Key Terms in this Chapter

Masquerade: Pretending to be someone else and sending or posting that makes that person look bad or places that person in potential danger.

Cyberbullying: The use of information and communication technologies to encourage deliberate, recurrent, and aggressive behaviour by a person or group with the intent to damage others Bullycide- Bullying which results in the victim's suicide.

Cyberstalking: Harassment that include threats of harm or is highly intimidating.

Harassment: Devious acts or unwanted actions of an individual or group, including threats, demands, and blackmail.

Instant Messaging: Software allowing users to chat online in “real time” from their computers or via wireless devices.

Denigration (Put-Downs): Sending or posting harmful, untrue, or cruel statements about a person to other people.

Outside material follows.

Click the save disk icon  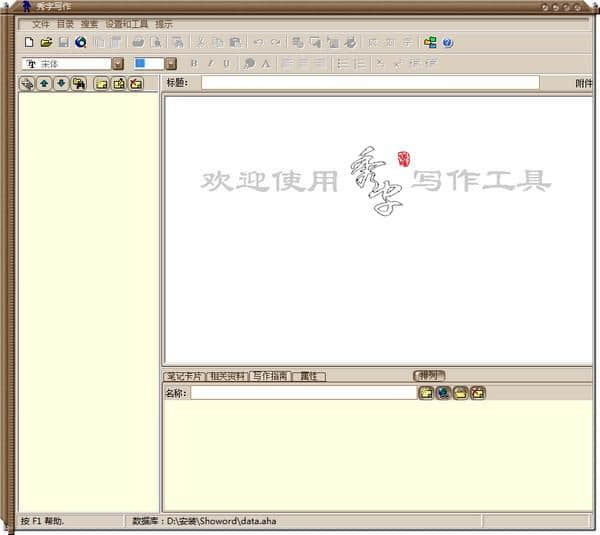63,43
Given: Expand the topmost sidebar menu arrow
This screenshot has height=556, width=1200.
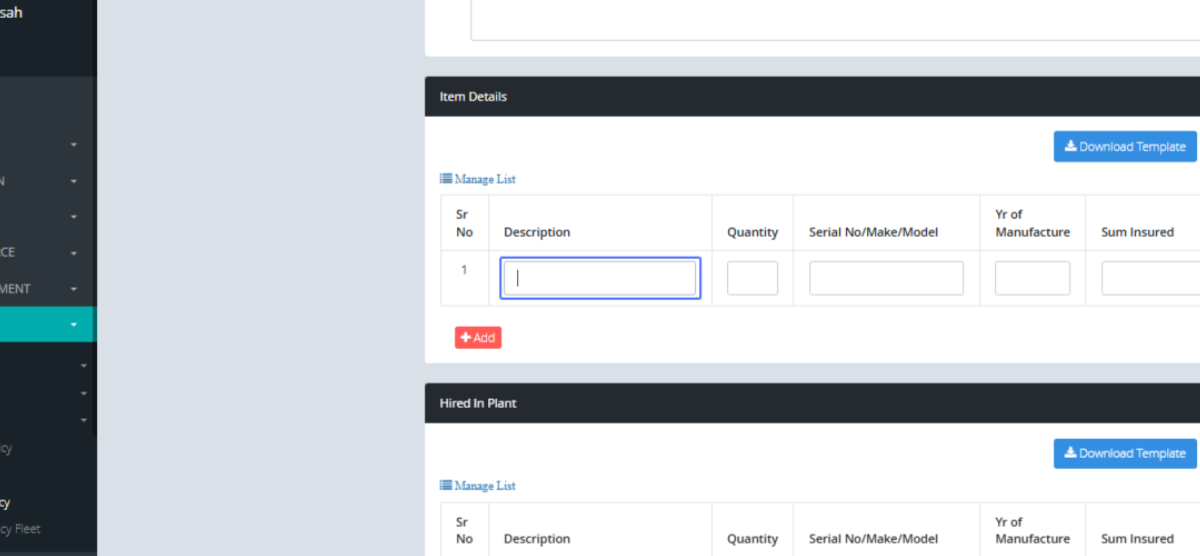Looking at the screenshot, I should click(x=74, y=145).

Flaming: Sending angry, rude, vulgar messages directed at a person or persons privately or to an online group.

Victim: A person attacked by another person, resulting in an unpleasant event.

Exclusion: Actions that specifically and intentionally exclude a person from an online group.

Target: A person or object selected as the focus of a specific verbal or physical attack.

Text Messaging: The use of cell phone keypads to type short messages that can be instantly sent to other cell phone users.

Outing and Trickery: Sending or posting material about a person that contains sensitive, private, or embarrassing information, including forwarding private messages or images. Engaging in tricks to solicit embarrassing information that is then made public.